Balzac, Zola, Maupassant, Hugo, on ne peut pas dire que mes lectures ce soit le Jamel Comedy Club.
Bien sûr, j’ai lu des choses plus légères, mais, très vite je me suis fait ma classification personnelle.
J’accepte que les BD soient drôles, les magazines, les chroniques (je suis une fan des articles d’Alix Girod de l’Ain dans Elle ou de Nora Hamzawi dans Grazia). En revanche, quand j’attaque un livre, c’est rarement pour rire ou pour me sentir bien. Je veux juste me sentir vivante, avec un maelström d’émotions, quelque chose qui me dépasse, qui soit plus grand que moi, qui me confronte à des choses que je ne vivrai jamais. Une sorte de vie puissance mille, en réalité augmentée.
Mon livre « au-delà de tous les livres, le seul, l’unique » c’est Voyage au bout de la nuit, c’est vous dire si je suis la reine de la rigolade.
Bref, vous l’aurez compris, il faut que je souffre.

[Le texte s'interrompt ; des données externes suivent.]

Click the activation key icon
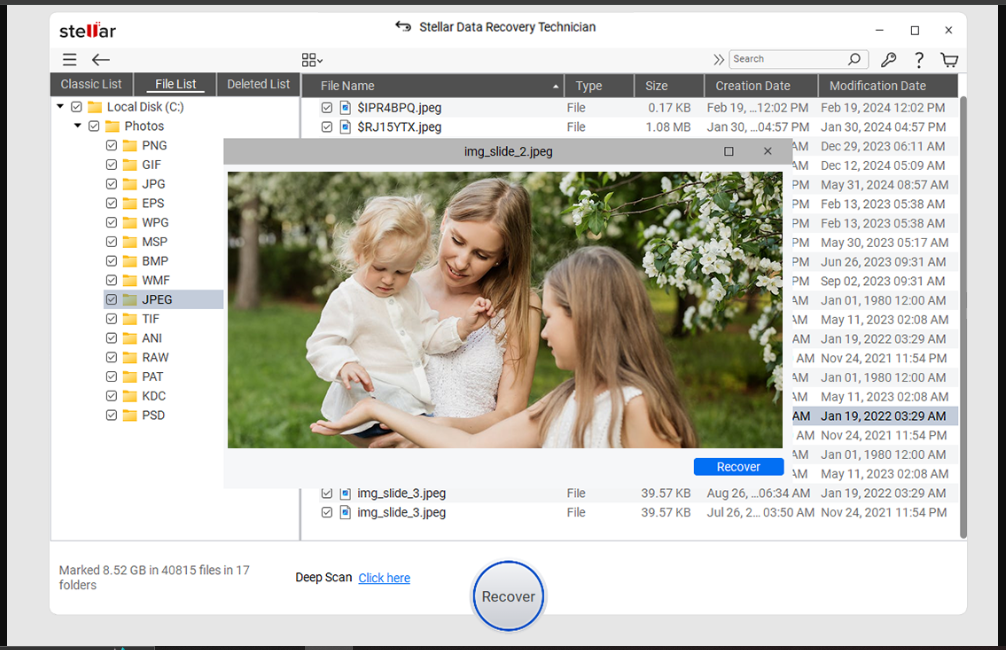The width and height of the screenshot is (1006, 650). click(x=888, y=59)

Avant de parler du livre, quelques précisions

Tout d’abord, la Tamassee est une rivière aux USA. Elle sépare deux états, la Caroline du Sud et la Géorgie.
Et surtout, elle est protégée par le Wild and Scenic Rivers Act.
C’est quoi le Wild and Scenic Rivers Act ? Je cite presque Wikipédia « loi qui vise à protéger le caractère sauvage de certaines rivières en interdisant les développements qui pourraient modifier les paysages et détruire les milieux naturels. Cette loi a été signée par le Président Lyndon B. Johnson le 2 octobre 1968. En 2004 il existait 156 rivières protégées par cette loi (soit pour des raisons historiques, culturelles, géologiques ou pour leurs paysages remarquables) ».

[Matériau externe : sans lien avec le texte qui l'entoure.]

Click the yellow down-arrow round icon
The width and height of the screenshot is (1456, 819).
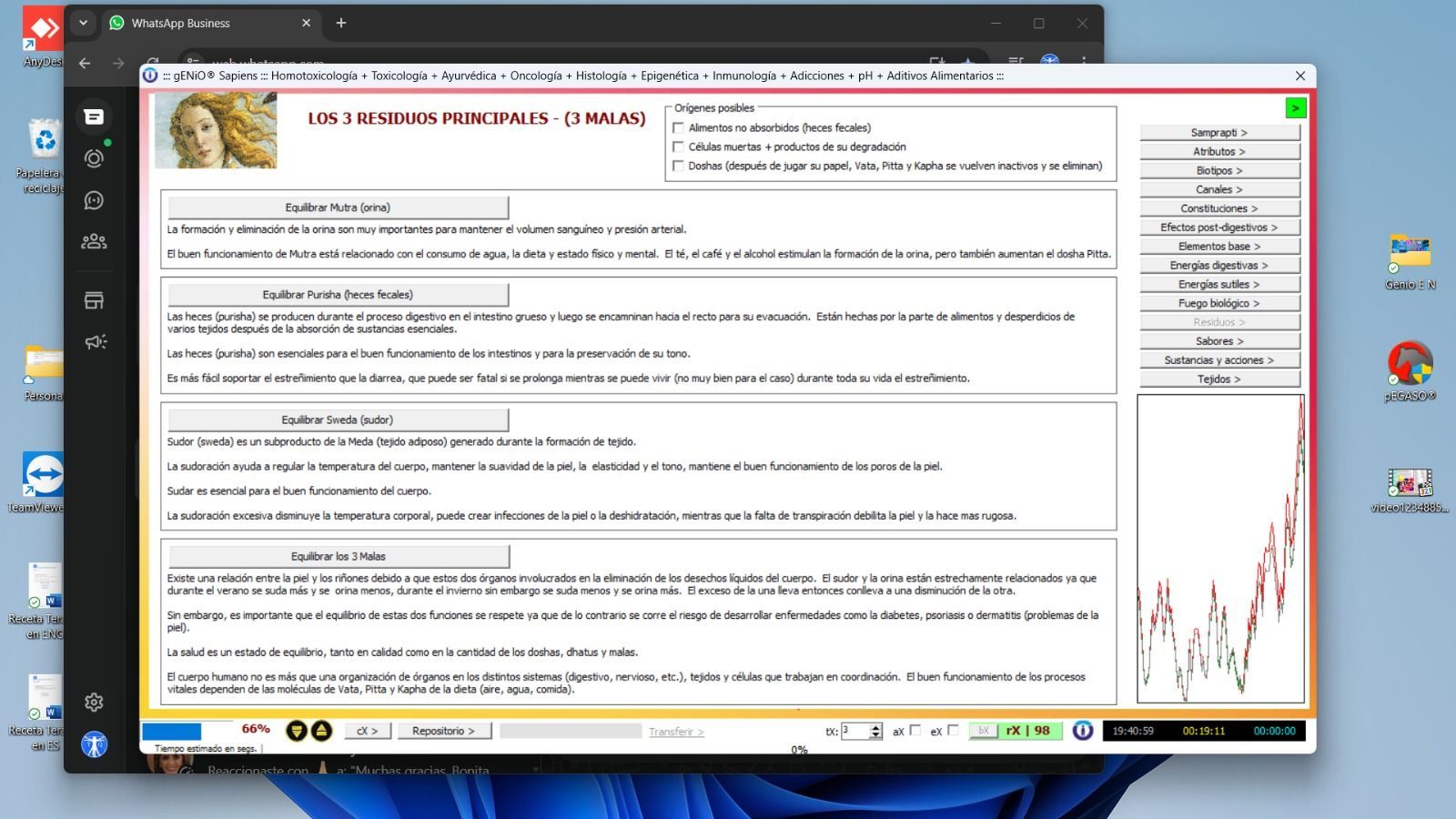297,731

Revenons au livre Le chant de la Tamassee

Le sujet ? Vous allez voir c’est fendard !
Un couple pique nique avec sa fille au bord de la Tamassee.
La jeune fille s’éloigne de ses parents et se lance un défi : aller dans la rivière et mettre un pied dans chacun des deux états.
C’est la tragédie. Elle se noie et son corps reste bloqué sous les rochers.
Impossible pour les plongeurs de le récupérer. La seule solution serait d’installer un barrage amovible pour détourner le cours de la rivière. C’est une évidence pour le père, fou de douleur. Personne ne peut lui refuser ça.
Personne ? Si, ceux qui défendent jalousement la Tamassee.
Commence alors une terrible bataille.
D’un côté, les parents et leur douleur insondable. Ils souhaitent récupérer le corps de leur fille pour lui donner une sépulture digne et faire leur deuil (si tant est qu’on puisse faire le deuil d’un enfant).
De l’autre, les défenseurs de la nature. Aucune action humaine ne doit entamer l’intégrité de la rivière. Ce que la rivière a pris, la rivière doit le garder, c’est la terrible loi de la nature à laquelle personne ne peut se soustraire, même des parents endeuillés.
Au-delà de ce simple fait, ce sont deux visions du monde qui s’affrontent.
Chaque camp fourbit ses armes et essaie de s’attirer des soutiens de poids. Cela va des politiques corrompus aux promoteurs véreux ou aux écologistes extrémistes. La presse s’en mêle, transformant un tragique fait divers en affaire quasi nationale. Au milieu de cette bataille, seule la narratrice, enfant du pays partie en ville, revenue juste pour couvrir l’affaire, un pied dans chaque monde, fait preuve de mesure.

Rien n’est noir et rien n’est blanc dans ce roman

En tant que mère, je peux me projeter dans la douleur des parents. Merde, un barrage A.M.O.V.I.B.L.E. !!! On l’installe, on récupère le corps et on l’enlève. C’est quand même envisageable !!! ??? Je comprends bien que cela ouvrirait une brèche dans laquelle pourraient s’engouffrer les promoteurs, cela pourrait faire jurisprudence et laisser place au pire. Mais quand même !
Puis au fil du livre, je m’attache à la Tamassee.
L’auteur réussit à faire de la rivière le personnage principal du roman. C’est un être vivant, dans sa beauté et sa cruauté. A la fois bienveillante et sauvage. Elle était là des milliers d’années avant nous et sera là des milliers d’année après nous.
Malgré le sujet tragique, ce livre est empreint de poésie. Une puissance et une douceur qui vous imprègnent et bousculent vos certitudes.

J’espère vous avoir donné envie de le lire et qu’il vous plaira autant qu’il m’a plu.